Cet avis est partagé par le Dr Malcolm George, professeur de neurosciences à l’université de Londres. Dans un article qui paraîtra prochainement dans le Journal of Men’s Studies, celui-ci affirme que les hommes sont maltraités par leurs épouses depuis l’époque élisabéthaine. A titre d’exemples, il cite l’acteur John Wayne, frappé par sa femme Conchita Martinez, Humphrey Bogart, lui aussi battu par son épouse Mayo Methot, et Abraham Lincoln, à qui sa femme Mary a cassé le nez avec un morceau de bois. Ses travaux sont étayés par des documents historiques qui indiquent que les hommes battus par leurs femmes étaient jadis humiliés en public au cours d’une cérémonie appelée “skimmington procession”, du nom de la louche qui servait à écrémer [skim] le lait pour faire du fromage. “Nos conclusions sont très complexes, mais le fait est que nous recensons plus de femmes frappant leur partenaire masculin que l’inverse, poursuit le Dr George. L’idée communément admise est qu’elles agissent ainsi pour se défendre, mais c’est faux : dans 50 % des cas, ce sont elles qui agressent les premières. Le message qui ressort de notre étude est dangereux, car les hommes peuvent en conclure qu’ils n’obtiendront aucune réparation juridique et qu’ils n’ont d’autre option que de rendre les coups.”

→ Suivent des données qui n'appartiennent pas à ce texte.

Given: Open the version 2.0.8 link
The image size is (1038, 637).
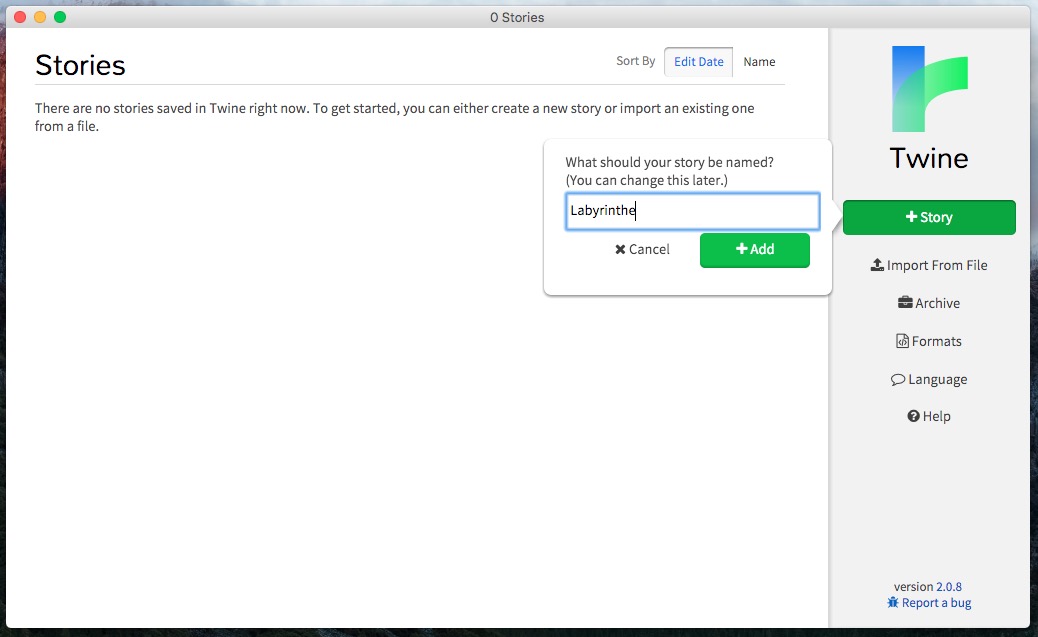Looking at the screenshot, I should [949, 587].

Pour le Dr Anne Campbell, psychologue à l’université de Durham, les femmes n’en doivent pas moins bénéficier du plus grand soutien, car ce sont elles les principales victimes de la violence conjugale. “Mais la violence féminine est de plus en plus admise. On a le sentiment aujourd’hui qu’elles sont en droit de ‘frapper leurs mecs’.”